What you should do: Check each line of the records for "section"; collect those that have it.

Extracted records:
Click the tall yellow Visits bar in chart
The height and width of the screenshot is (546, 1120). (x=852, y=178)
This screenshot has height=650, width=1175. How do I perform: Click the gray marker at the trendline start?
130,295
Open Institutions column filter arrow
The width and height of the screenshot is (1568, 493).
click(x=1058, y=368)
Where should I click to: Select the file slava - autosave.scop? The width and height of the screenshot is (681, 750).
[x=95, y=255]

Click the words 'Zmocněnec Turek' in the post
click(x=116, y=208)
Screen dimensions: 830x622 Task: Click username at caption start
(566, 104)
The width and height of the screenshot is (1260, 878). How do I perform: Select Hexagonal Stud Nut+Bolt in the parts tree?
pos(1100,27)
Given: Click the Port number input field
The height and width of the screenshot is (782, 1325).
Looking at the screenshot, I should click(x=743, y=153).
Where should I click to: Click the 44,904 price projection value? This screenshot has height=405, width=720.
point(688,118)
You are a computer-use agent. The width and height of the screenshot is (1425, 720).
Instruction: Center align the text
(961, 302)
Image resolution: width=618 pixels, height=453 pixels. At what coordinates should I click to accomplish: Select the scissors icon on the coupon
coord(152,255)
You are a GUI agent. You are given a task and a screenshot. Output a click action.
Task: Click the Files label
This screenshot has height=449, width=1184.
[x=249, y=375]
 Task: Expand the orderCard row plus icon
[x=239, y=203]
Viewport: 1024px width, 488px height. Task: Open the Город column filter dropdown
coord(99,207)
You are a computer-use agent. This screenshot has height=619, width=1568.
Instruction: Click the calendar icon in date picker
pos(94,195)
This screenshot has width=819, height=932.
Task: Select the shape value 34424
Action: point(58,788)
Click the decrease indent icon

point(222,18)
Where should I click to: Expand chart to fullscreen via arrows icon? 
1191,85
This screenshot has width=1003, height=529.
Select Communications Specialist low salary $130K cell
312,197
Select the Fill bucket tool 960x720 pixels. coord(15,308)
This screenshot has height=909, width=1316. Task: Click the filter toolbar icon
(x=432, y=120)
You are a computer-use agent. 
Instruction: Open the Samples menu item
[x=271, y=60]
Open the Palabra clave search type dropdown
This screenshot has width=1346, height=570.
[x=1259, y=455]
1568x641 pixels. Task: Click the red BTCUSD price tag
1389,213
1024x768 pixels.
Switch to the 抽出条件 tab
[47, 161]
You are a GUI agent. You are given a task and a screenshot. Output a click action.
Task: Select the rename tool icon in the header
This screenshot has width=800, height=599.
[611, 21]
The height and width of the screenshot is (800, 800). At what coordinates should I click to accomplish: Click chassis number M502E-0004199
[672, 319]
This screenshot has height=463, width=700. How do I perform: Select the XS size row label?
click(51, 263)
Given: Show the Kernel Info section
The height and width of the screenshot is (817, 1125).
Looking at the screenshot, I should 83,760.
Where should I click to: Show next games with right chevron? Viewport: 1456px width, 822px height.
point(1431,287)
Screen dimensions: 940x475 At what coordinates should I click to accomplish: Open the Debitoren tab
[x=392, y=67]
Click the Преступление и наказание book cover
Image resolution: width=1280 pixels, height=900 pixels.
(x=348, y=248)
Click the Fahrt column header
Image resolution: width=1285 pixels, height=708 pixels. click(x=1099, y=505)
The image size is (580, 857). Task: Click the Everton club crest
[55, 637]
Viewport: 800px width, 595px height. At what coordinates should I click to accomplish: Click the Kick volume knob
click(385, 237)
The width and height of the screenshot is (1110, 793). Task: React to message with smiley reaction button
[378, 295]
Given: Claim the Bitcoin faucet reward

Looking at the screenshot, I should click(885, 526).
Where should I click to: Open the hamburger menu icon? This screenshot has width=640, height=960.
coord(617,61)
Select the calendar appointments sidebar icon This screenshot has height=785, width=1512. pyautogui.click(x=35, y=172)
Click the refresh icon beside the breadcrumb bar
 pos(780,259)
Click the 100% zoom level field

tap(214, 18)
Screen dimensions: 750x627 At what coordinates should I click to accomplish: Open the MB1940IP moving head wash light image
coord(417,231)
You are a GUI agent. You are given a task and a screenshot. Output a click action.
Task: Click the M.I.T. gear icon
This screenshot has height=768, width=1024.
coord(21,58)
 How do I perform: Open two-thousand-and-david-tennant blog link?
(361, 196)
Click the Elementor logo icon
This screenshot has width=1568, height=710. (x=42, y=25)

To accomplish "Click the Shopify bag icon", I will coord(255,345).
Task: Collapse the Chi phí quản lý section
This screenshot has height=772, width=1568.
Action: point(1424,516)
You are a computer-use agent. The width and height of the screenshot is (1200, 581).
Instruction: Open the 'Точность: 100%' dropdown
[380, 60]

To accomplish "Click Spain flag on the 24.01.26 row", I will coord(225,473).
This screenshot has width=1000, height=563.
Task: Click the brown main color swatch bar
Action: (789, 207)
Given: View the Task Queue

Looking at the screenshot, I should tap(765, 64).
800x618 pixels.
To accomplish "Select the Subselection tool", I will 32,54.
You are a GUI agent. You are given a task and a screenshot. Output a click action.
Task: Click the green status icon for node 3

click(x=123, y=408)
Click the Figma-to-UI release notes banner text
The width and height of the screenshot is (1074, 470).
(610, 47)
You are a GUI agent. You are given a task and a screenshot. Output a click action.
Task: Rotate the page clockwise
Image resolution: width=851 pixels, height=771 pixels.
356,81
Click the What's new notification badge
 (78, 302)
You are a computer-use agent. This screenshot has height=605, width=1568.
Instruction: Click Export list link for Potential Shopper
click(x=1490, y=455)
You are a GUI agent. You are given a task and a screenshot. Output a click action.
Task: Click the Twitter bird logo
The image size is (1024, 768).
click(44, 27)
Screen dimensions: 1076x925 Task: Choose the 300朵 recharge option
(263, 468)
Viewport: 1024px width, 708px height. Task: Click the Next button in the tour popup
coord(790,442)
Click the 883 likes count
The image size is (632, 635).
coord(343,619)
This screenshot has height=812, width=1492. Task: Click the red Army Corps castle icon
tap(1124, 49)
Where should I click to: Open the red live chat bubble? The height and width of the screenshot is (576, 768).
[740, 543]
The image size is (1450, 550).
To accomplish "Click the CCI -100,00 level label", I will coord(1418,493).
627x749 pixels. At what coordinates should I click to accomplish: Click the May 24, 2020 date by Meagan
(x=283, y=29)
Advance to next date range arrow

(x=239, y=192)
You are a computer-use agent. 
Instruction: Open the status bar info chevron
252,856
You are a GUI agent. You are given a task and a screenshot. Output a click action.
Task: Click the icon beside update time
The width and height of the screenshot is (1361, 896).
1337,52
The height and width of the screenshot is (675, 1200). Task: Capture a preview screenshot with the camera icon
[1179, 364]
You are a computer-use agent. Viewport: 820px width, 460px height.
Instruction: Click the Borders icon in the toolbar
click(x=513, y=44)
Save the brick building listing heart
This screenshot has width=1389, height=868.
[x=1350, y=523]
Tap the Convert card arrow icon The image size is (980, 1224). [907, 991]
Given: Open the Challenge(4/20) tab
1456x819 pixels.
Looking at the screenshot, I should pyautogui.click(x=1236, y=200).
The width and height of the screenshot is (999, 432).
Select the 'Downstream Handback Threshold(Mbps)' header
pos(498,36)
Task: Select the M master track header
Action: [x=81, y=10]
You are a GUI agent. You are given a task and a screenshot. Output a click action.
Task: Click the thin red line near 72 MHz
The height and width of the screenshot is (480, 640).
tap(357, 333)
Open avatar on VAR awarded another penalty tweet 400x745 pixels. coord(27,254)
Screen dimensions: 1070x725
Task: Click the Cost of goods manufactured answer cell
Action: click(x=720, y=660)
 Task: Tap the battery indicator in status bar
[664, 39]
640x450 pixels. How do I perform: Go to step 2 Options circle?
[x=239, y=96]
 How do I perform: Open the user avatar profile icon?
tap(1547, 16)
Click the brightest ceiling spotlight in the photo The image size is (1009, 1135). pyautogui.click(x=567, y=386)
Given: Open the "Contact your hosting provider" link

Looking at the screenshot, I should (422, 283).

Expected output:
Given: Show the Kernel Info section
Task: Collapse the Chi phí quản lý section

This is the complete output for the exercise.